- YOUR INSTRUCTIONS: Quote the data below verbatim, keeping every line as it appears.

- Recorded data:
★ ★ ★ ★
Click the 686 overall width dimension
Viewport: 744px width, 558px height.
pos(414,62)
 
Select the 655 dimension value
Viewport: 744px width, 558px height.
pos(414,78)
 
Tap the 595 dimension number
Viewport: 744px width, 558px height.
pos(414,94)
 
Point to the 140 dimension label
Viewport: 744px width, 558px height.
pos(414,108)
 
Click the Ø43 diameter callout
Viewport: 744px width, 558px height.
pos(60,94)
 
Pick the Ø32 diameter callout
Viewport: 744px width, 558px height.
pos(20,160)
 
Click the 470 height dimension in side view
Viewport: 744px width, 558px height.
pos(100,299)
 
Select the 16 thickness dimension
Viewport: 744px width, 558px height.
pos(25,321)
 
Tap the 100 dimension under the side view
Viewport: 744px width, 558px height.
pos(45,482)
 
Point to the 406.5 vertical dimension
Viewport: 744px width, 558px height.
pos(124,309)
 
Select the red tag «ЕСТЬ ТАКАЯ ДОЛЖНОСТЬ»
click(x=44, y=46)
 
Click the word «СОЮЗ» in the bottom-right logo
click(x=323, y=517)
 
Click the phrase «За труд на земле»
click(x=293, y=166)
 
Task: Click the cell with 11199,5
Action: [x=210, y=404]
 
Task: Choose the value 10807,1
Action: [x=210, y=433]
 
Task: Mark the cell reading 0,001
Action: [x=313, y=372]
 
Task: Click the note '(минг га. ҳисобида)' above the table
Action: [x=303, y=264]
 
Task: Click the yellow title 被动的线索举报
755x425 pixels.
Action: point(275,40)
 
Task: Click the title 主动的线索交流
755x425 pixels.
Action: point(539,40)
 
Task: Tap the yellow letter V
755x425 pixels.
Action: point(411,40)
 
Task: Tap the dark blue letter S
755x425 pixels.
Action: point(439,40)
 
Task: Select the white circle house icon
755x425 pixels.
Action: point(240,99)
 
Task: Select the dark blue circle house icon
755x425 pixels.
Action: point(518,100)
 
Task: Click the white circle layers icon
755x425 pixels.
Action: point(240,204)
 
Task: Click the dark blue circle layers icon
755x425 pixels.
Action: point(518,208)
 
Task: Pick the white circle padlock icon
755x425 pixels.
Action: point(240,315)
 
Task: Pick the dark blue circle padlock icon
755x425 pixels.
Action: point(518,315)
★ ★ ★ ★
- OUTPUT BELOW:
Click the 686 overall width dimension
Viewport: 744px width, 558px height.
pos(414,62)
 
Select the 655 dimension value
Viewport: 744px width, 558px height.
pos(414,78)
 
Tap the 595 dimension number
Viewport: 744px width, 558px height.
pos(414,94)
 
Point to the 140 dimension label
Viewport: 744px width, 558px height.
pos(414,108)
 
Click the Ø43 diameter callout
Viewport: 744px width, 558px height.
pos(60,94)
 
Pick the Ø32 diameter callout
Viewport: 744px width, 558px height.
pos(20,160)
 
Click the 470 height dimension in side view
Viewport: 744px width, 558px height.
pos(100,299)
 
Select the 16 thickness dimension
Viewport: 744px width, 558px height.
pos(25,321)
 
Tap the 100 dimension under the side view
Viewport: 744px width, 558px height.
pos(45,482)
 
Point to the 406.5 vertical dimension
Viewport: 744px width, 558px height.
pos(124,309)
 
Select the red tag «ЕСТЬ ТАКАЯ ДОЛЖНОСТЬ»
click(x=44, y=46)
 
Click the word «СОЮЗ» in the bottom-right logo
click(x=323, y=517)
 
Click the phrase «За труд на земле»
click(x=293, y=166)
 
Task: Click the cell with 11199,5
Action: [x=210, y=404]
 
Task: Choose the value 10807,1
Action: [x=210, y=433]
 
Task: Mark the cell reading 0,001
Action: [x=313, y=372]
 
Task: Click the note '(минг га. ҳисобида)' above the table
Action: [x=303, y=264]
 
Task: Click the yellow title 被动的线索举报
755x425 pixels.
Action: point(275,40)
 
Task: Click the title 主动的线索交流
755x425 pixels.
Action: point(539,40)
 
Task: Tap the yellow letter V
755x425 pixels.
Action: point(411,40)
 
Task: Tap the dark blue letter S
755x425 pixels.
Action: point(439,40)
 
Task: Select the white circle house icon
755x425 pixels.
Action: point(240,99)
 
Task: Select the dark blue circle house icon
755x425 pixels.
Action: point(518,100)
 
Task: Click the white circle layers icon
755x425 pixels.
Action: point(240,204)
 
Task: Click the dark blue circle layers icon
755x425 pixels.
Action: point(518,208)
 
Task: Pick the white circle padlock icon
755x425 pixels.
Action: point(240,315)
 
Task: Pick the dark blue circle padlock icon
755x425 pixels.
Action: point(518,315)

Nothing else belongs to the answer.